70.1.1 The Physics of Color

In order to understand color, it's first necessary to understand light. Light is a form of electromagnetic radiation that consists of millions of small particles, called photons, which travel at extremely high speeds and vibrate at different frequencies. Although it consists of particles, light is analyzed as a wave form. A light wave is a series of photons vibrating at the same (or nearly the same) frequency.

There are three characteristics of light which are often referred to as its physical characteristics. These characteristics are wavelength, intensity, and purity. The wavelength is the distance between two consecutive peaks or troughs. The intensity is the amplitude (or height) of the waves. The purity corresponds to the number of variations in wavelength in a beam of light—an impure wave contains numerous variations in wavelength while a pure wave contains few variations.

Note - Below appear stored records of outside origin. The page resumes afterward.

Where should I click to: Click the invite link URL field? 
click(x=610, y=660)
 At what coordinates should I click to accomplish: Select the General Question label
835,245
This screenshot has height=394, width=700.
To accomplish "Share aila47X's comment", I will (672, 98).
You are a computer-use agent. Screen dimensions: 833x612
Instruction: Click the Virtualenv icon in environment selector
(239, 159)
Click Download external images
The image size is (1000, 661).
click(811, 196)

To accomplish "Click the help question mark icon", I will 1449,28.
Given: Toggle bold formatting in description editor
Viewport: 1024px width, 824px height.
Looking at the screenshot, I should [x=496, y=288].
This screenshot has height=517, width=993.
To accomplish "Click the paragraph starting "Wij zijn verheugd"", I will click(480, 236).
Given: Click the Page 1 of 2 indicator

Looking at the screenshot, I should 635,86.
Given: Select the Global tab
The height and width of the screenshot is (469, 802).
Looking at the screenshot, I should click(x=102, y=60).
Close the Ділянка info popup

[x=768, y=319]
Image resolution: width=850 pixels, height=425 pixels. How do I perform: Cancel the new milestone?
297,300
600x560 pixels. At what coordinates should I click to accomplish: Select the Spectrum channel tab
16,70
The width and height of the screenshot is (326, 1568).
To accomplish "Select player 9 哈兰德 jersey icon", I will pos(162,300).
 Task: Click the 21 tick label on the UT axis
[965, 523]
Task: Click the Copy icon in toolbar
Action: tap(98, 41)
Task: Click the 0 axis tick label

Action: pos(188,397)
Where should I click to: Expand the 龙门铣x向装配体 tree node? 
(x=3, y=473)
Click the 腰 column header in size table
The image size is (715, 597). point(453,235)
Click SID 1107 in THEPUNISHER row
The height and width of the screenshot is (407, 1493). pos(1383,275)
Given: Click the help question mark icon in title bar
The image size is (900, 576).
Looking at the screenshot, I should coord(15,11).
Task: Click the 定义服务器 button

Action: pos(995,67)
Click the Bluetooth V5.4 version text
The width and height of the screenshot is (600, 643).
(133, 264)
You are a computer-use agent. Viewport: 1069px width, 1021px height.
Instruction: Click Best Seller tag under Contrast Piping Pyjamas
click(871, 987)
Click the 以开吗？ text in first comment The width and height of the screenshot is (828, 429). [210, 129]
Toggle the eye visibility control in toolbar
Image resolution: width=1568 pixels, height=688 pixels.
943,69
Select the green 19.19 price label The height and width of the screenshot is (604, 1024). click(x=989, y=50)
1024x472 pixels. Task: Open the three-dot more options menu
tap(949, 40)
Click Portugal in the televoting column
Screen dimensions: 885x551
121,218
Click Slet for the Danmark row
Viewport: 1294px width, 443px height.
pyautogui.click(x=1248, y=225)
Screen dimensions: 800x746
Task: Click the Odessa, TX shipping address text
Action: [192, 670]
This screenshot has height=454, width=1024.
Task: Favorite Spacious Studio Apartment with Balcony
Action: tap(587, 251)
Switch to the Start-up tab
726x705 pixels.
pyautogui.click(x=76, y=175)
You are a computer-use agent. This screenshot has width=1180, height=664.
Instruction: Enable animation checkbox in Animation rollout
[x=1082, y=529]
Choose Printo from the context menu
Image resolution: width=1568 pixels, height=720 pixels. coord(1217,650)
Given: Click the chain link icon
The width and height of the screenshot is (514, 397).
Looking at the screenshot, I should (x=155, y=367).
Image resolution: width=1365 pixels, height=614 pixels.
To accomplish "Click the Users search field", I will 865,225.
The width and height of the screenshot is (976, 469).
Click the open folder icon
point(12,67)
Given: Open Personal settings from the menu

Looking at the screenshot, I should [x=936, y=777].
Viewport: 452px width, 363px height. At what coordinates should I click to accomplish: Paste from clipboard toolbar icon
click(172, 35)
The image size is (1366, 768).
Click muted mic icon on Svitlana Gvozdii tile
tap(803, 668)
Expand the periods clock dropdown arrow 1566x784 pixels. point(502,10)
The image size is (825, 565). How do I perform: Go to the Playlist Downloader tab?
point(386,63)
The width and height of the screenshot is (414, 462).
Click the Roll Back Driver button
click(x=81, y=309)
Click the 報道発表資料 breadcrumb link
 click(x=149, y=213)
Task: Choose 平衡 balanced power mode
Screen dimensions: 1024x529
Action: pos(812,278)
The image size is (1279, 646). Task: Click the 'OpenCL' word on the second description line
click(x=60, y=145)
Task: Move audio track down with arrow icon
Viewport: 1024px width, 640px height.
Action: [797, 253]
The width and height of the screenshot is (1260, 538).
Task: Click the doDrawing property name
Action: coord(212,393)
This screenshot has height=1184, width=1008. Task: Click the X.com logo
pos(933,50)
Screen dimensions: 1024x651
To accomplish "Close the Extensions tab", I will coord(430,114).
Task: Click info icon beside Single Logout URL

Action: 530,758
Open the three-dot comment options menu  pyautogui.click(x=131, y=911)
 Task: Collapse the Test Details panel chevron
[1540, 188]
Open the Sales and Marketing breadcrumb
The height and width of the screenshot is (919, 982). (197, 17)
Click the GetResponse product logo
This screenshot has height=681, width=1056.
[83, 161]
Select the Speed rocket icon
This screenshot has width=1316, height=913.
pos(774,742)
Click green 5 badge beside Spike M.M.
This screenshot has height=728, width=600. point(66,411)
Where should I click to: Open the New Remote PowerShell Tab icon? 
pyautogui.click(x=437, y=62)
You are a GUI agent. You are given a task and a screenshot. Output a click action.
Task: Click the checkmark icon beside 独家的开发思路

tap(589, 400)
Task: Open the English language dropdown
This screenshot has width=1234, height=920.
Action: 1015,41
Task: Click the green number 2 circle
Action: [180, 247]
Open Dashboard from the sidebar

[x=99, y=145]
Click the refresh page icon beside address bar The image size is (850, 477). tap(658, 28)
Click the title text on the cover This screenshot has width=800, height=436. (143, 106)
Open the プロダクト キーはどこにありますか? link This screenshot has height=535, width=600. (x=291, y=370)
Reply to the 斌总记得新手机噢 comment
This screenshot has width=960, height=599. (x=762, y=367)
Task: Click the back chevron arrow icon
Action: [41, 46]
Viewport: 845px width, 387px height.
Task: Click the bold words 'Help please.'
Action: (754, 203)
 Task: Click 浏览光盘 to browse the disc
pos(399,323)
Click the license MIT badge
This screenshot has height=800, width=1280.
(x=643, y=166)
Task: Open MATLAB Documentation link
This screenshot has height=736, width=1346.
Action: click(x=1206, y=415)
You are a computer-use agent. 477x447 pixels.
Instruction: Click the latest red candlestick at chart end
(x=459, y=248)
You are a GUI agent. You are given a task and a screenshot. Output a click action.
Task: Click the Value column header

Not all light waves are visible. In fact, only a small percentage can be observed with the human eye. These waves are called the visible spectrum. The wavelength of waves in the visible spectrum varies from 380 to 770 nanometers. (A nanometer is one billionth of a meter.) The visible spectrum can be divided into three groups based on wavelength. The first group, with the shortest wavelength, is perceived as the color blue; the second group is perceived as the color green; and, the third group, with the longest wavelength, is perceived as the color red. These colors are referred to as the primary colors or primaries.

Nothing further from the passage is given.